Kann man den Mann ohne Eigenschaften, Robert Musils unvollendeten Tausend-Seiten-Roman, dem ungefähr ebenso viele Seiten unveröffentlichter Abschnitte und diverser Bruchstücke zur Seite stehen, auf einige wenige Sätze reduzieren? Mit rhetorischer Besorgtheit stellen die Rezensenten von Nicolas Mahlers Comic-Adaptierung des Werks diese Frage. Sie ist falsch gestellt, denn natürlich kann man. Die dahinter stehende Frage ist, ob man darf. Und weil nun schon seit Jahrzehnten sowieso alles geht, darf man (ebenso natürlich). Bleibt also nur die Rhetorik, um die auch wir nicht herumkommen.

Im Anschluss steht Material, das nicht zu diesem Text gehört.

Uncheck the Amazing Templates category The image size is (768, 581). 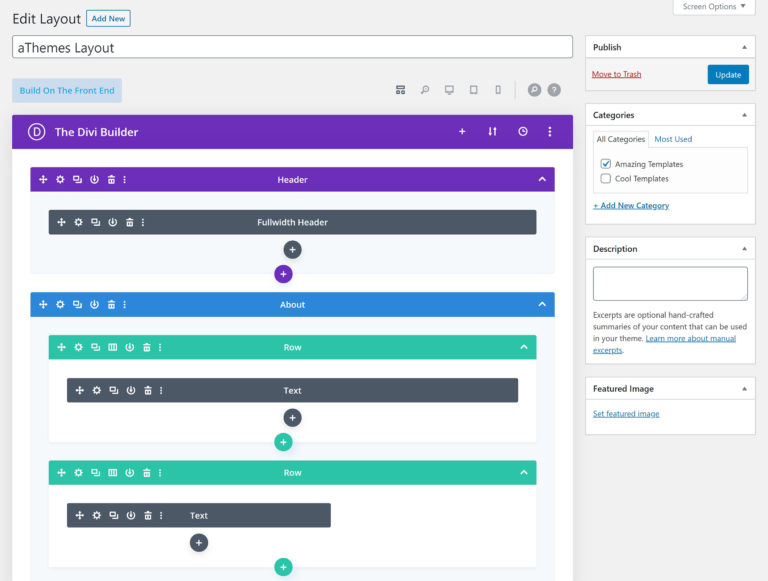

Mahlers graphic novel, sein Comic (auch im wörtlichen Sinn), bringt nur wenige Sätze aus dem Roman, die Geste des Autors ist dabei schnippisch oder patzig, etwa in dieser Bedeutung: »Da habt ihr halt wieder so ein Sätzchen von unserem berühmten Mann.« Die Essenz dieser Sätze drückt der Graphiker auf Seite 61 des Comics aus, indem er die drei Sprechblasen der drei Figuren im Salon Diotimas, wo die berühmte Parallelaktion ausgeheckt wird, leer läßt. Alles nur Blabla, es wird nichts geschehen, so lautet offenbar die Interpretation Nicolas Mahlers; die Parallelaktion ist ein fake. Fragt sich, ob seine Interpretation triftig ist. Musils Absichten entspricht sie nicht, der plante nämlich, den Roman mit dem Ausbruch des ersten Weltkriegs enden zu lassen, was die zeitliche Bewegung der ersten beiden der Bücher, in die der Roman unterteilt ist, dem Autor ja fast aufzwingt: die Handlung vollzieht sich unmißverständlich im Jahr 1913 und bricht dann Monate vor dem Sommer des Folgejahres ab. Die scheinbar so zögerliche, der Propaganda nach friedfertige Parallelaktion – Franz Joseph II. soll als »Friedenskaiser« gefeiert werden – trägt ihr Scherflein zur europäischen Katastrophe bei. Deshalb nun die Frage: Läßt sich der hier nur kurz angedeutete Gehalt des Romans durch leere Sprechblasen, die witzig wirken mögen in den hohen Räumen des Salons, auf den Punkt bringen?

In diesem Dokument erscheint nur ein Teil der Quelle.